• _What you have to do_:
Print everything from the beginning of the data below down to the line containing "click(34, 9)", with both ends included, and leave the pictures out.

• _Input_:
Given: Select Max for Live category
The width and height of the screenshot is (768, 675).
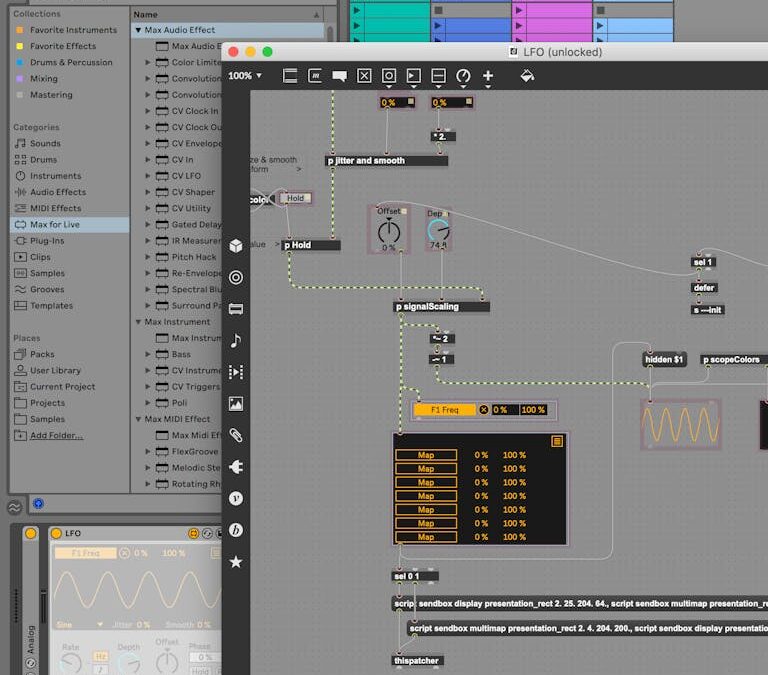Looking at the screenshot, I should coord(55,225).
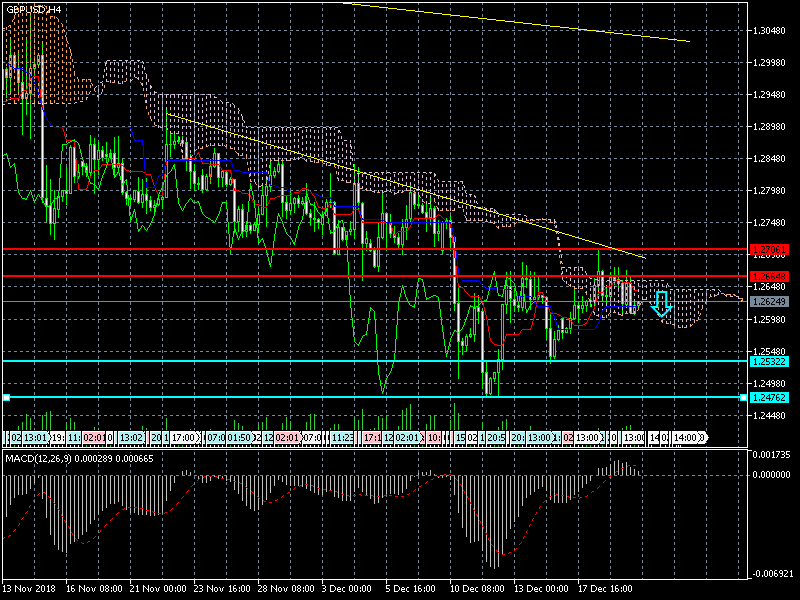Click the GBPUSD,H4 chart title
This screenshot has height=600, width=800.
click(34, 9)
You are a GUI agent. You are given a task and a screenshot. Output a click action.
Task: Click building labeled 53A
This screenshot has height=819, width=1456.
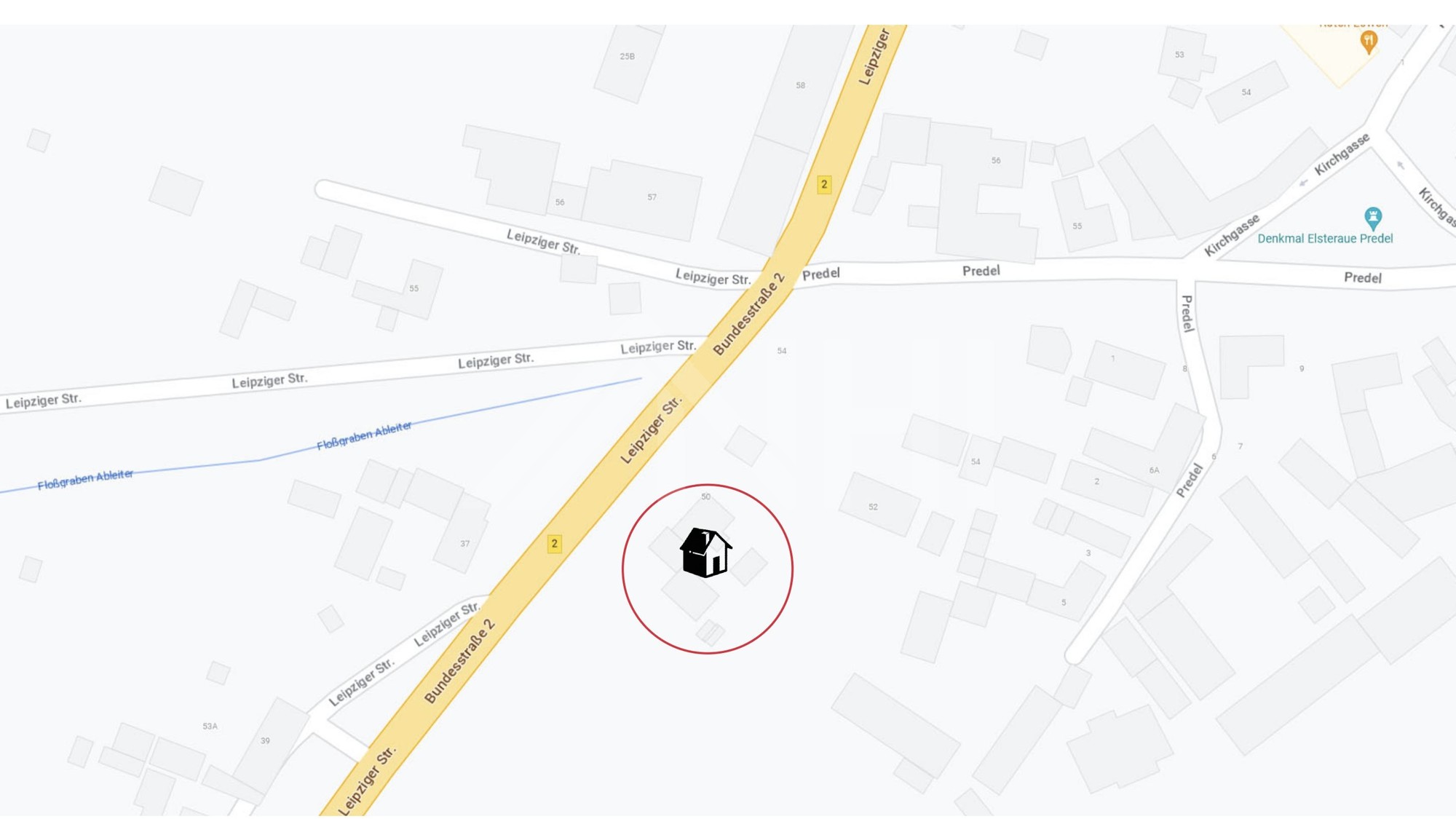coord(210,726)
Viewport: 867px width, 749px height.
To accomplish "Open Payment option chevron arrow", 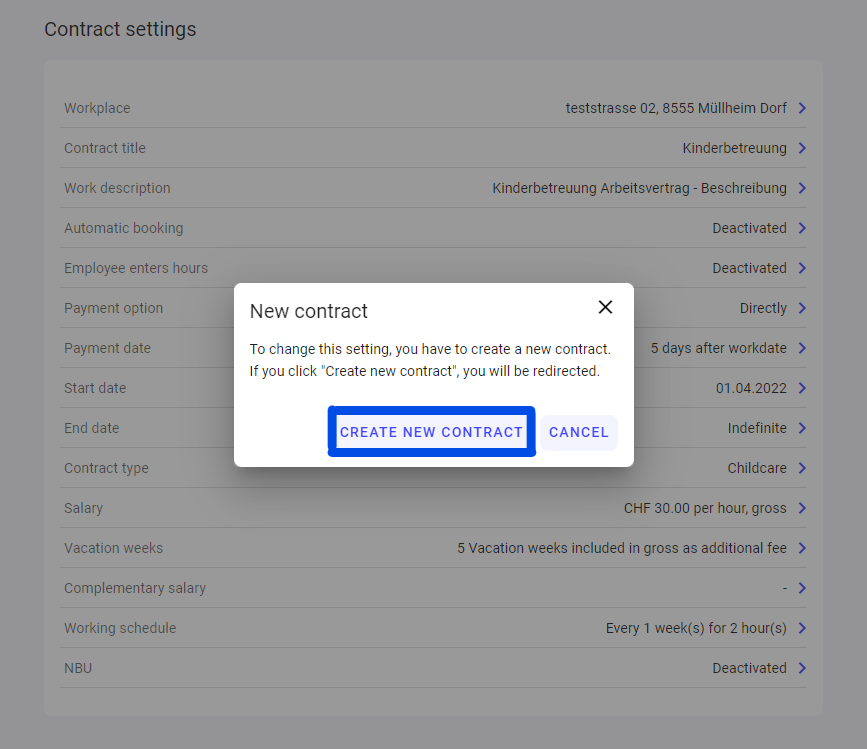I will pyautogui.click(x=802, y=308).
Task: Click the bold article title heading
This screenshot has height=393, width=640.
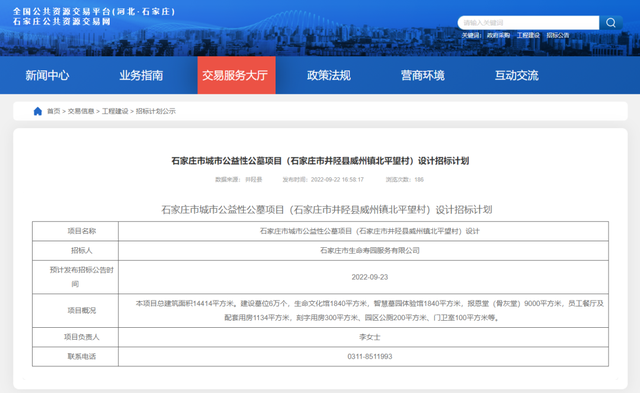Action: point(320,161)
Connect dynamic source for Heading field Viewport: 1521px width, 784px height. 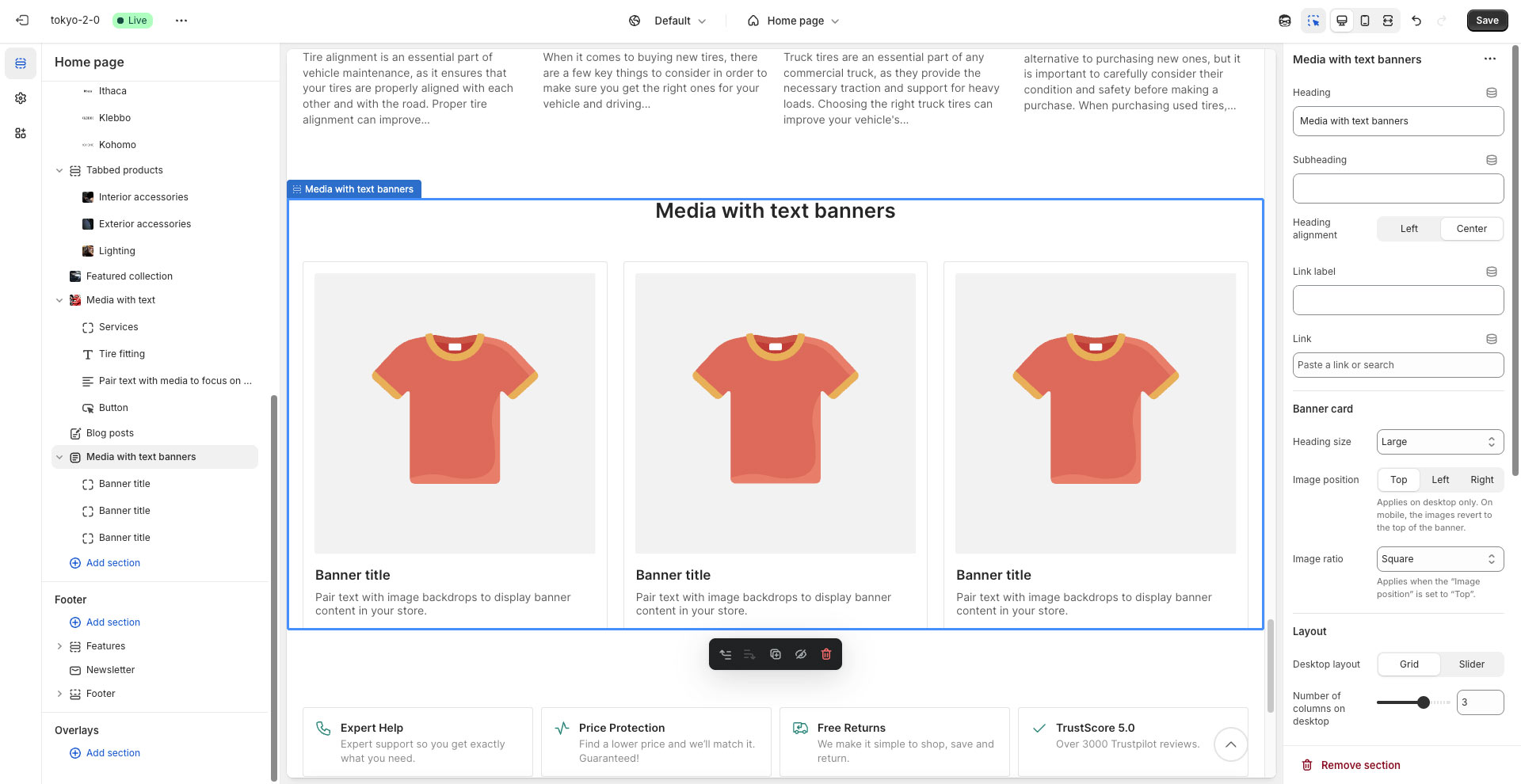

• _Solved problem_:
Given: Select Max for Live category
The width and height of the screenshot is (768, 675).
Looking at the screenshot, I should coord(55,225).
Click the GBPUSD,H4 chart title
This screenshot has height=600, width=800.
click(34, 9)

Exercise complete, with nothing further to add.